StarD7 Gene Expression in Trophoblast Cells: Contribution of SF-1 and Wnt-b-Catenin Signaling

RENA VC; FLORES MARTIN J; ANGELETTI SOFÍA; PANZETTA DUTARI G; GENTI RAIMONDI S

MOLECULAR ENDOCRINOLOGY

ENDOCRINE SOC

Año: 2011 vol. 25 p. 1364 - 1375

0888-8809

Steroidogenic acute regulatory protein-related lipid transfer domain containing 7 (StarD7) is a poorly characterized member of the steroidogenic acute regulatory protein-related lipid transfer proteins, up-regulated in JEG-3 cells, involved in intracellular transport and metabolism of lipids. Previous studies dealing with the mechanisms Underlying the human StarD7 gene expression led us to define the cis-acting regulatory sequences in the StarD7 promoter using as a model JEG-3 cells. These include a functional T cell-specific transcription factor 4 (TCF4) site involved in Wnt-B-catenin signaling. To understand these mechanisms in more depth, we examined the steroidogenic factor 1 (SF-1) contribution to StarD7 expression. Cotransfection experiments in JEG-3 cells point out that the StarD7 promoter is activated by SF-1, and this effect is increased by forskolin. EMSA using JEG-3 nuclear proteins demonstrated that SF-1 binds to the StarD7 promoter. Additionally, chromatin immunoprecipitation analysis indicated that SF-1 and -catenin are bound in vivo to the StarD7 promoter.

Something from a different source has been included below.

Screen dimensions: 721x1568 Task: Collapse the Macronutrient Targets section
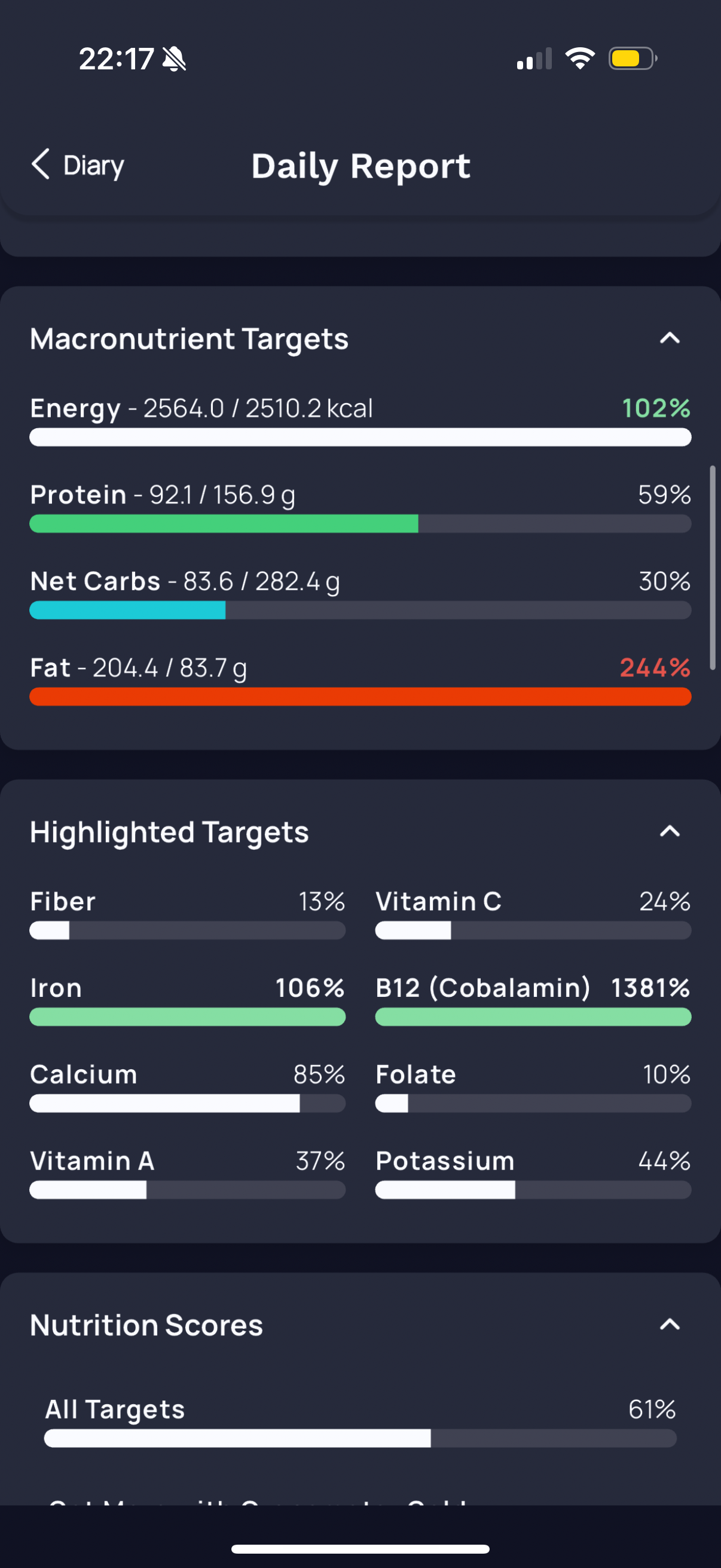(669, 338)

Reporter gene assays in combination with mutations in the SF-1 and TCF4 binding sites revealed that the StarD7 promoter is synergistically activated by SF-1 and b-catenin and that the TCF4 binding site (614/608) plays an important role in this activation. SF-1 amino acid mutations involved in the physical interaction with b-catenin abolished this activation; thus demonstrating that the contact between the two proteins is necessary for an efficient StarD7 transcriptional induction. Finally, these data suggest that B-catenin could function as a bridge between SF-1 and TCF4 forming a ternary complex, which would stimulate StarD7 expression. The SF-1 and b-catenin pathway convergence on StarD7 expression may have important implications in the phospholipid uptake and transport, contributing to the normal trophoblast development.